Supporting transforms

The currently supported methods in NetsPresso Trainer are as follows. Since techniques are adapted from pre-existing codes, most of the parameters remain unchanged. We note that most of these parameter descriptions are derived from original implementations.

We appreciate all the original code owners and we also do our best to make other values.

CenterCrop

This augmentation follows the CenterCrop in torchvision library.

Field Description
name (str) Name must be "centercrop" to use CenterCrop transform.
size (int or list) Desired output size of the crop. If size is an int, a square crop (size, size) is made. If provided a list of length 1, it will be interpreted as (size[0], size[0]). If a list of length 2 is provided, a square crop (size[0], size[1]) is made.
CenterCrop example
augmentation:
  train:
    - 
      name: centercrop
      size: 224

ColorJitter

This augmentation follows the ColorJitter in torchvision library.

Field Description
name (str) Name must be "colorjitter" to use ColorJitter transform.
brightness (float or list) The brightness scale value is randomly selected within [max(0, 1 - brightness), 1 + brightness] or given [min, max] range.
contrast (float or list) The contrast scale value is randomly selected within [max(0, 1 - contrast), 1 + contrast] or given [min, max] range.
saturation (float or list) The saturation scale value is randomly selected within [max(0, 1 - saturation), 1 + saturation] or given [min, max] range.
hue (float or list) The hue scale value is randomly selected within [max(0, 1 - hue), 1 + hue] or given [min, max] range.
p (float) The probability of applying the color jitter. If set to 1.0, the color transform is always applied.
ColorJitter example
augmentation:
  train:
    - 
      name: colorjitter
      brightness: 0.25
      contrast: 0.25
      saturation: 0.25
      hue: 0.1
      p: 1.0

HSVJitter

HSVJitter is based on augment_hsv function of YOLOX repository. This transform convert input image to HSV format, and randomly adjust according to magnitude configuration. Each channel can be randomly adjusted or remain unchanged for every transform step.

Field Description
name (str) Name must be "hsvjitter" to use HSVJitter transform.
h_mag (int) Randomly adjust the H channel within the range of [-h_mag, h_mag].
s_mag (int) Randomly adjust the S channel within the range of [-s_mag, s_mag].
v_mag (int) Randomly adjust the V channel within the range of [-v_mag, v_mag].
HSVJitter example
augmentation:
  train:
    -
      name: hsvjitter
      h_mag: 5
      s_mag: 30
      v_mag: 30

Mixing

We defined Mixing transform as the combination of CutMix and MixUp augmentation. This shuffles samples within a batch instead of processing per image. Therefore, Mixing transform must be in the last function of augmentation racipe if user wants to use it. Also, Mixing not assumes a batch size 1. If both MixUp and CutMix are activated, only one of two is randomly selected and used per batch processing.
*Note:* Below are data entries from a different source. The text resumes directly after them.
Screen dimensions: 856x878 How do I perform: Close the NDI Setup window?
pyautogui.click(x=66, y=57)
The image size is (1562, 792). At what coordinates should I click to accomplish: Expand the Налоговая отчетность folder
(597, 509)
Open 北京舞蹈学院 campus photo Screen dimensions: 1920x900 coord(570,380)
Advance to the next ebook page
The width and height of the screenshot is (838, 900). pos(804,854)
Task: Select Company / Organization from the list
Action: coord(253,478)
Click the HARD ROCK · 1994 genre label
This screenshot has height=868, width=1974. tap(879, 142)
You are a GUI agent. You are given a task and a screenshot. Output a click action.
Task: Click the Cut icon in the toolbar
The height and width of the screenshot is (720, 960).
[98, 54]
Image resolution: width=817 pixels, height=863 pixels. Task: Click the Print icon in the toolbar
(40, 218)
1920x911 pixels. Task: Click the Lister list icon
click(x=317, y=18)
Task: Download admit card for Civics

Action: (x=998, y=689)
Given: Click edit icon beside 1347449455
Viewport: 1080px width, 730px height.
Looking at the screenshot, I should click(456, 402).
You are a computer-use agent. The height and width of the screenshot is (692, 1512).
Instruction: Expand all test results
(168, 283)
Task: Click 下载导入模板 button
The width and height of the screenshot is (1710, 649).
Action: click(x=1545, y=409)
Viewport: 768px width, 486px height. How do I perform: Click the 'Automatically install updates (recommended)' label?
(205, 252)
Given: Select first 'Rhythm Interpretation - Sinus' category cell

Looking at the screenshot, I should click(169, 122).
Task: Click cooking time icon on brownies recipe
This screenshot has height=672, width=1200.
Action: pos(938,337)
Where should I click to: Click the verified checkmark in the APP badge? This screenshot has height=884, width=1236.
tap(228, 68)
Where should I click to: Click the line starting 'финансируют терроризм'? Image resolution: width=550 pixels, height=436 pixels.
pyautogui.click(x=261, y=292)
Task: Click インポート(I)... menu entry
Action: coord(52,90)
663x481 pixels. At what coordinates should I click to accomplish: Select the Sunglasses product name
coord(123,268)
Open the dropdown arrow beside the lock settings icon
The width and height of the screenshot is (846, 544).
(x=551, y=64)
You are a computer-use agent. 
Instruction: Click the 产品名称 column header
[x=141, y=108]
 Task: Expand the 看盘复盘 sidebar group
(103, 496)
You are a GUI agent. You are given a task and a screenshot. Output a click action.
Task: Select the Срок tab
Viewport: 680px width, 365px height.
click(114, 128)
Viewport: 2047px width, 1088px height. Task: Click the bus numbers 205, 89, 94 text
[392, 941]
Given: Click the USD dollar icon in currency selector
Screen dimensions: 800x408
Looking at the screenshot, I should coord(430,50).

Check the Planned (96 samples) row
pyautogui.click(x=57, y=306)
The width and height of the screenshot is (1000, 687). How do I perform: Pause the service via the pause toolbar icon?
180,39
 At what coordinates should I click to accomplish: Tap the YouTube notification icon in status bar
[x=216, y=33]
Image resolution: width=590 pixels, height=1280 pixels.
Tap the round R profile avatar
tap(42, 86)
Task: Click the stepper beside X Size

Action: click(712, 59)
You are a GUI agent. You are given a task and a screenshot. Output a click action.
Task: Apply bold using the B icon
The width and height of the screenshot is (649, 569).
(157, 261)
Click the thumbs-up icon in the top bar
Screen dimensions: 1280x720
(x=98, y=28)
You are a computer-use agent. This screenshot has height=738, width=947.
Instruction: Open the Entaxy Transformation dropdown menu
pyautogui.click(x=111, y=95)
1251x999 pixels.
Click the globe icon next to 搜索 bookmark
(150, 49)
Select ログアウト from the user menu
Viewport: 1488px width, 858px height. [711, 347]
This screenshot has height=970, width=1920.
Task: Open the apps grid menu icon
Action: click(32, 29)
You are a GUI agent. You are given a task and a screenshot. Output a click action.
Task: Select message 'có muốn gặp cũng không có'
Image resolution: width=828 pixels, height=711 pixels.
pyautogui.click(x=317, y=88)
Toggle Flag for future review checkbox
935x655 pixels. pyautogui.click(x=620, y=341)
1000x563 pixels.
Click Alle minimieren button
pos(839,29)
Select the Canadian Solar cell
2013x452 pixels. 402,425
Cutmix augmentation is based on CutMix: Regularization strategy to train strong classifiers with localizable features and MixUp augmentation is based on mixup: Beyond empirical risk minimization. These implementation follow the RandomCutmix and RandomMixup in the ml-cvnets library.

Currently, NetsPresso Trainer does not support a Gradio demo visualization for Mixing. This feature is planned to be added soon.

Field Description
name (str) Name must be "mixing" to use Mixing transform.
mixup (list[float], optional) List of length 2 which contains [mixup alpha, applying probability]. If None, mixup is not applied.
cutmix (list[float], optional) List of length 2 which contains [cutmix alpha, applying probability]. If None, cutmix is not applied.
inplace (bool) Whether to operate as inplace.
Mixing example
augmentation:
  train:
    -
      name: mixing
      mixup: [0.25, 1.0]
      cutmix: ~
      inplace: false

MosaicDetection

This MosaicDetection augmentation is based on YOLOX repository. For each sample, the following steps are taken to create an augmented sample.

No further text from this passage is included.